Reading passage:
>> Begin
Import Required Libraries

In [None]:
# for interacting with the operating system.
import os

# torch is the main package of PyTorch.
import torch

# base class of all warning category classes
import warnings

# import for monitoring the training process
import wandb

# load_dataset allows loading and preprocessing of datasets.
from datasets import load_dataset

from transformers import (
    AutoModelForCausalLM, # Generic model class with a causal language modeling head
    AutoTokenizer, # Automatically selects correct tokenizer for a model.
    BitsAndBytesConfig, # Used to configure a BitsAndBytes model.
    HfArgumentParser, # Used for parsing command-line arguments.
    TrainingArguments, # Defines the arguments used during training.
    pipeline, # Creates a pipeline that applies a model to some input data.
    logging, # Used for logging events during training and evaluation.
    AutoModelForQuestionAnswering # Used to get a model to perform context-based question answering etc…
)

# Import the supervised fine-tuning trainer
from trl import SFTTrainer

### Define the processor to use

Ensure the model will use a GPU if available

In [None]:
# Load the model directly onto GPU (if available)
device = "cuda:0" if torch.cuda.is_available() else "cpu"

## Load Model and Tokenizer

### Define pre-trained model and new model name

In [None]:
# Define the pre-trained model to be used
pretrained_model = 'mistralai/Mistral-7B-Instruct-v0.2'

# Quantized model name
new_model = "Mistral-7B-Instruct-NF4"
>> End
Source material:
>> Begin
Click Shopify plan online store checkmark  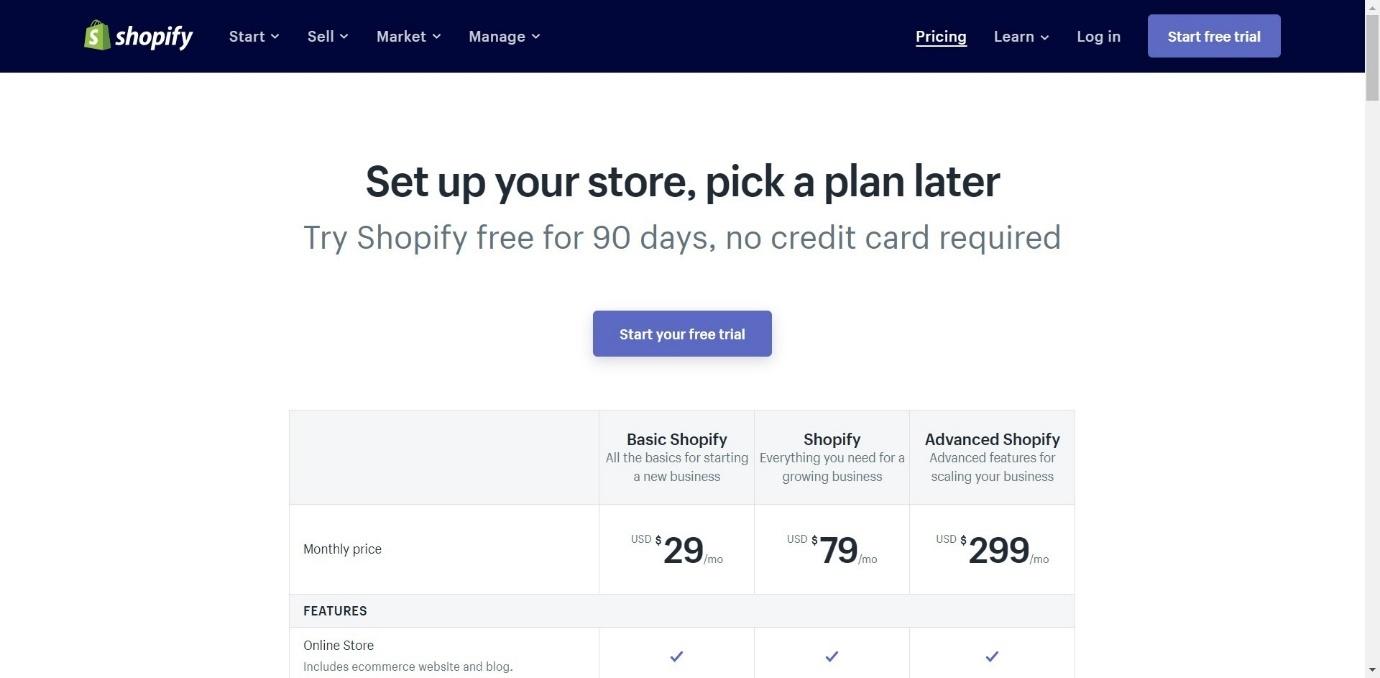(831, 656)
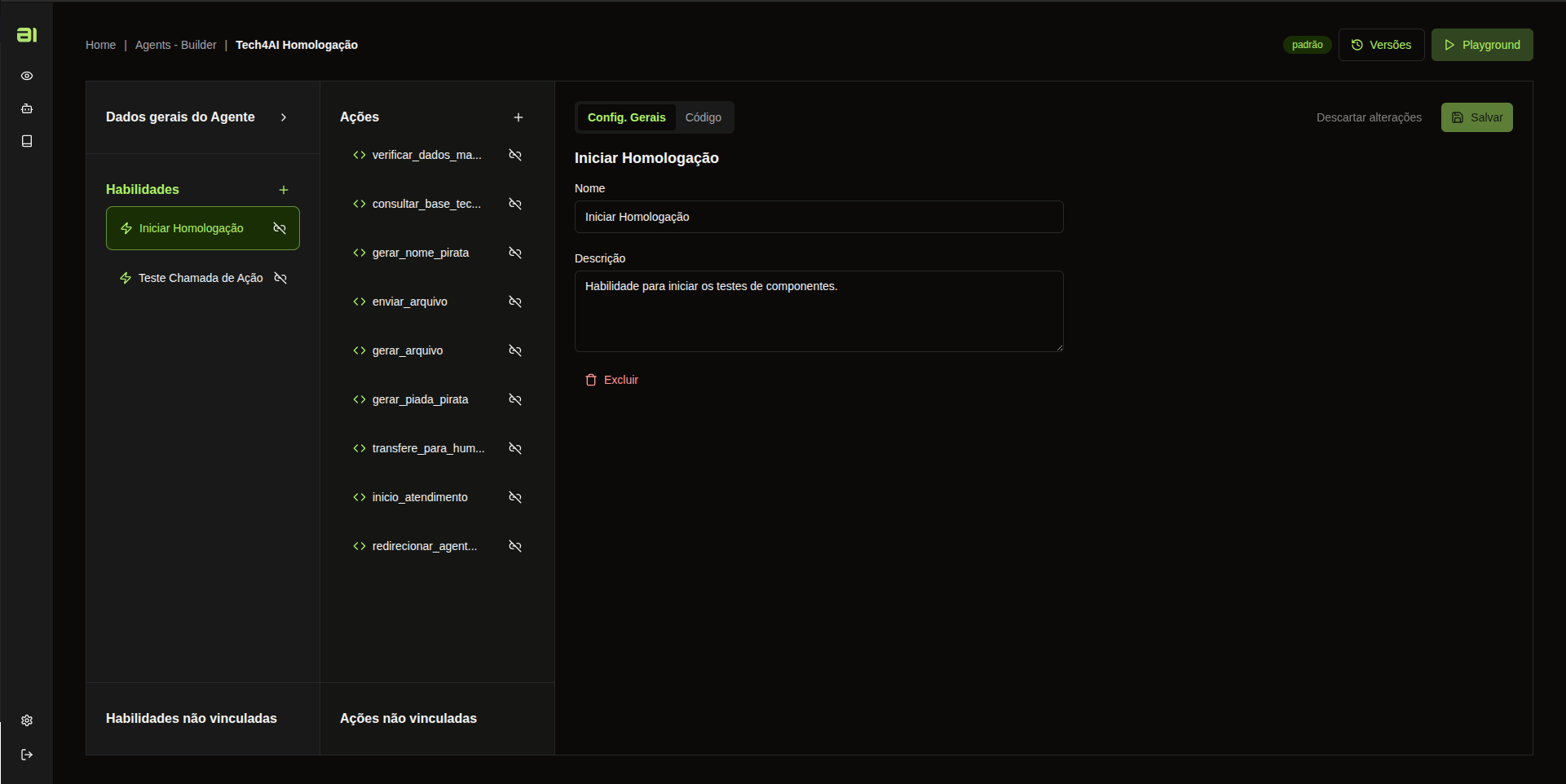Open the Playground button
The width and height of the screenshot is (1566, 784).
pyautogui.click(x=1481, y=45)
>> End
List of tasks:
**1.** In the notebook excerpt, what value does `device` take when CUDA is not available?
**2.** Carry on the notebook excerpt from its last line.

Outputs by task:
**1.** "cpu"

**2.**
### Define BitsAndBytes Config

In [None]:
# Bits and Bytes Config
bnb_config = BitsAndBytesConfig(
    load_in_4bit=True, # Activate 4-bit precision base model loading
    bnb_4bit_quant_type="nf4", # Quantization type (fp4 or nf4)
    bnb_4bit_compute_dtype=torch.float16, # The data type for computation when using 4-bit base models
    bnb_4bit_use_double_quant=True, # Whether to activate nested quantization for 4-bit base models (double quantization)
)

### Quantize the Pre-Trained Model

In [None]:
# Load base model
model = AutoModelForCausalLM.from_pretrained(
    pretrained_model,
    quantization_config=bnb_config, # set the quantization configuration for the model.
    device_map=device # sets the device mapping for the model to use the first GPU
)

config.json:   0%|          | 0.00/596 [00:00<?, ?B/s]

model.safetensors.index.json:   0%|          | 0.00/25.1k [00:00<?, ?B/s]

Downloading shards:   0%|          | 0/3 [00:00<?, ?it/s]

model-00001-of-00003.safetensors:   0%|          | 0.00/4.94G [00:00<?, ?B/s]

model-00002-of-00003.safetensors:   0%|          | 0.00/5.00G [00:00<?, ?B/s]

model-00003-of-00003.safetensors:   0%|          | 0.00/4.54G [00:00<?, ?B/s]

Loading checkpoint shards:   0%|          | 0/3 [00:00<?, ?it/s]

generation_config.json:   0%|          | 0.00/111 [00:00<?, ?B/s]

### Get Model details

In [None]:
print(f"Model size: {model.get_memory_footprint() / 1e9:.1f} GB")
print(f"Model params: {model.num_parameters():,}")
print(f"Model Config: \n{model.config}")
print(f"View model structure: \n{model}")

Model size: 4.6 GB
Model params: 7,241,732,096
Model Config: 
MistralConfig {
  "_name_or_path": "mistralai/Mistral-7B-Instruct-v0.2",
  "architectures": [
    "MistralForCausalLM"
  ],
  "attention_dropout": 0.0,
  "bos_token_id": 1,
  "eos_token_id": 2,
  "hidden_act": "silu",
  "hidden_size": 4096,
  "initializer_range": 0.02,
  "intermediate_size": 14336,
  "max_position_embeddings": 32768,
  "model_type": "mistral",
  "num_attention_heads": 32,
  "num_hidden_layers": 32,
  "num_key_value_heads": 8,
  "quantization_config": {
    "_load_in_4bit": true,
    "_load_in_8bit": false,
    "bnb_4bit_compute_dtype": "float16",
    "bnb_4bit_quant_storage": "uint8",
    "bnb_4bit_quant_type": "nf4",
    "bnb_4bit_use_double_quant": true,
    "llm_int8_enable_fp32_cpu_offload": false,
    "llm_int8_has_fp16_weight": false,
    "llm_int8_skip_modules": null,
    "llm_int8_threshold": 6.0,
    "load_in_4bit": true,
    "load_in_8bit": false,
    "quant_method": "bitsandbytes"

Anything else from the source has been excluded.